**Verilen Metin**:

ADALET İSTİYORUM

Güncelleme Tarihi:

ADALET İSTİYORUM
Oluşturulma Tarihi: Mart 04, 2012 12:28

Almanya'da Nasyonal Sosyalist Yeraltı Örgütü (NSU) tarafından öldürülenlerden birinin eşi ve kızının avukatlığını üstlenen Mehmet Daimagüler, "Kurbanlar ve arkada bıraktıkları yakınları için adalet istiyorum" dedi.

Haberin Devamı

ALMANYA'da sekzi Türk ile bir Yunan ve bir Alman kadın polisi öldürdükleri, Köln'de Keup Caddesi'ne bombalı saldırı düzenledikleri belirlenen Nasyonal Sosyalist Yeraltı Örgütü'ne (NSU) karşı sonbahar aylarında başlayacak davada avukat Mehmet Daimagüler, "Kurbanlar ve arkada bıraktıkları yakınları için adalet istiyorum" dedi.

Daimagüler'in Hürriyet'in sorularına verdiği cevaplar şöyle;

- Neo-nazi cinayetlerine kurban giden bir Türk vatandaşının karısı ve kızını mahkemede temsil edeceksiniz. Bu davayı neden üstlendiniz?

- Adalet istiyorum.

**Görev Tanımı A**: NSU davasına ilişkin haberde “Haberin Devamı” ifadesinden başlayıp “- Adalet istiyorum.” ifadesine kadar uzanan her şeyi hiçbir değişiklik yapmadan alıntılayınız.

**Görev Malzemesi**:
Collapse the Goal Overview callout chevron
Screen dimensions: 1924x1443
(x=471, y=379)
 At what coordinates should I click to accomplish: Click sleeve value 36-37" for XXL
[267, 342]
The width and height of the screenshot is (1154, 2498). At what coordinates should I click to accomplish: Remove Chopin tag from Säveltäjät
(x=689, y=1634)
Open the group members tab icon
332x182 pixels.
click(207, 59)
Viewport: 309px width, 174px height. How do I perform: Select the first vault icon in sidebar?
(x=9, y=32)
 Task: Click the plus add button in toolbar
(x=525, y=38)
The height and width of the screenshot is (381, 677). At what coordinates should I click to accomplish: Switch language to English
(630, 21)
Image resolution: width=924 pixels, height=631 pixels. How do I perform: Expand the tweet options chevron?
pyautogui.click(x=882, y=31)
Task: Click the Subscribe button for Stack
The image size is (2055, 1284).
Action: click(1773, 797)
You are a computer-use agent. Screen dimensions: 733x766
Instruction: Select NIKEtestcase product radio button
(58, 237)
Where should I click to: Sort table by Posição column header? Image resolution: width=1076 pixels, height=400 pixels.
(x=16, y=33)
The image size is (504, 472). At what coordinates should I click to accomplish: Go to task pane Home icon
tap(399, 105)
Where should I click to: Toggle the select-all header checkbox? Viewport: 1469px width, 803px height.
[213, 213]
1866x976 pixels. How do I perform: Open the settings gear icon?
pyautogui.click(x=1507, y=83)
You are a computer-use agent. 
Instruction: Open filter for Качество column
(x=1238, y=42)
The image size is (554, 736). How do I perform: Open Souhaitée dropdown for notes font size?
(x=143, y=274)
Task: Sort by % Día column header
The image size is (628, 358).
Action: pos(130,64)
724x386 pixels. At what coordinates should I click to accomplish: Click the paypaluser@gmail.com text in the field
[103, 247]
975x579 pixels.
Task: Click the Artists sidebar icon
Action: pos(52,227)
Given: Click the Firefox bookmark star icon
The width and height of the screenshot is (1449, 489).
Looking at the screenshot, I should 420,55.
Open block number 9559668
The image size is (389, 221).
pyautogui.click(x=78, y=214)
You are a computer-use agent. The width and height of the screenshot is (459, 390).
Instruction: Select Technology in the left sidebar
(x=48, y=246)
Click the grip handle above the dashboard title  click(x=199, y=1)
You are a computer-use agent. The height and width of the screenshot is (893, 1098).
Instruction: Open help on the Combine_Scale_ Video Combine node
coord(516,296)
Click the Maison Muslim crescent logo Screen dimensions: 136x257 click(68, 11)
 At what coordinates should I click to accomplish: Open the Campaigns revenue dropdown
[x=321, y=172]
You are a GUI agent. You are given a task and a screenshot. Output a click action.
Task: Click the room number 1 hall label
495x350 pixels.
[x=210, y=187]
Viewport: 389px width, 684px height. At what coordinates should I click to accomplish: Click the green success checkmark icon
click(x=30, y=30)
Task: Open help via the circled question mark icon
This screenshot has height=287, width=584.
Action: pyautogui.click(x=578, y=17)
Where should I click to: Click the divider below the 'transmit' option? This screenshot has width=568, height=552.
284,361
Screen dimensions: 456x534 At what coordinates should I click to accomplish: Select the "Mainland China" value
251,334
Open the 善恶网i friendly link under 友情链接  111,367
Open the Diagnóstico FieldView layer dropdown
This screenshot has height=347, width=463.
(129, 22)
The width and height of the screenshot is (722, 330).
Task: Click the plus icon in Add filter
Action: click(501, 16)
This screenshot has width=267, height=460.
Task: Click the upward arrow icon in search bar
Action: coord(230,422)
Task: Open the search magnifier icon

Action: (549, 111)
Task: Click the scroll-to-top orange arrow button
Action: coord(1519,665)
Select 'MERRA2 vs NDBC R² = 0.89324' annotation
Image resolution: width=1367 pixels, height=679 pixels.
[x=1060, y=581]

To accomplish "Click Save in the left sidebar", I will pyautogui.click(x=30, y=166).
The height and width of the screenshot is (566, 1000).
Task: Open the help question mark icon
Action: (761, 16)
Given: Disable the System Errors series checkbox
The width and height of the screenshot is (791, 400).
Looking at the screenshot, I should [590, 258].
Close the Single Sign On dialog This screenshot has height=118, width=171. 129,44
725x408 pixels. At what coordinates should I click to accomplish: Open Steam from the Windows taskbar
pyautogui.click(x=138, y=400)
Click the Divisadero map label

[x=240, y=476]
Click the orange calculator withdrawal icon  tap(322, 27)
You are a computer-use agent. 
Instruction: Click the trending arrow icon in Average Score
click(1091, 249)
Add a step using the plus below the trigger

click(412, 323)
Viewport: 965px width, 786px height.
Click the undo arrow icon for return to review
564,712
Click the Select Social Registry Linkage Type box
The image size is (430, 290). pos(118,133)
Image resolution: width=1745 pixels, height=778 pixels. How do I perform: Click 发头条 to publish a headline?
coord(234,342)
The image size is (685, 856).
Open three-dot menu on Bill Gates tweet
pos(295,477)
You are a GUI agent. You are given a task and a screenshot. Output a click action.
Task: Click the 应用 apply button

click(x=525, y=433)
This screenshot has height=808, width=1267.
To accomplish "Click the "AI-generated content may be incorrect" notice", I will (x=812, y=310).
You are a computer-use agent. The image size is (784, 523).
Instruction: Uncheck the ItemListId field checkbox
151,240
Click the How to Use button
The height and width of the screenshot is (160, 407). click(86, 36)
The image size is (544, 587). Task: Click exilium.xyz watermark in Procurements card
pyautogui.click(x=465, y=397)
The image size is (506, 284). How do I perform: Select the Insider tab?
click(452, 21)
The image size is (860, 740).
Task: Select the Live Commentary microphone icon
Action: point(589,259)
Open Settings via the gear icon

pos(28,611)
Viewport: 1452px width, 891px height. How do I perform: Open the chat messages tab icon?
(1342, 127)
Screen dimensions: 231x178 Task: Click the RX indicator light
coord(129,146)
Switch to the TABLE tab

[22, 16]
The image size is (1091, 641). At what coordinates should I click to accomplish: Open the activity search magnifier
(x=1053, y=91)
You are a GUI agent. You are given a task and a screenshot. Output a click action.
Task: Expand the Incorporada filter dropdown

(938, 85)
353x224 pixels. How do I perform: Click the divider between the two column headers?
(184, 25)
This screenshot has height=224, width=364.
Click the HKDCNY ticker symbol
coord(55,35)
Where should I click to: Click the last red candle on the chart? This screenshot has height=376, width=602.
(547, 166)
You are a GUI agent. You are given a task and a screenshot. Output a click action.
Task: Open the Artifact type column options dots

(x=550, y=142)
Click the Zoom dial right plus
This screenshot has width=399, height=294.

**Görev Tanımı B**: Listede “This screenshot has height=224, width=364.” ifadesini içeren satırdan listenin sonuna kadar uzanan bütün satırları, iki uç da dahil olmak üzere aynen yazınız.

**Nihai Sonuç A**:
Haberin Devamı

ALMANYA'da sekzi Türk ile bir Yunan ve bir Alman kadın polisi öldürdükleri, Köln'de Keup Caddesi'ne bombalı saldırı düzenledikleri belirlenen Nasyonal Sosyalist Yeraltı Örgütü'ne (NSU) karşı sonbahar aylarında başlayacak davada avukat Mehmet Daimagüler, "Kurbanlar ve arkada bıraktıkları yakınları için adalet istiyorum" dedi.

Daimagüler'in Hürriyet'in sorularına verdiği cevaplar şöyle;

- Neo-nazi cinayetlerine kurban giden bir Türk vatandaşının karısı ve kızını mahkemede temsil edeceksiniz. Bu davayı neden üstlendiniz?

- Adalet istiyorum.

**Nihai Sonuç B**:
This screenshot has height=224, width=364.
Click the HKDCNY ticker symbol
coord(55,35)
Where should I click to: Click the last red candle on the chart? This screenshot has height=376, width=602.
(547, 166)
You are a GUI agent. You are given a task and a screenshot. Output a click action.
Task: Open the Artifact type column options dots

(x=550, y=142)
Click the Zoom dial right plus
This screenshot has width=399, height=294.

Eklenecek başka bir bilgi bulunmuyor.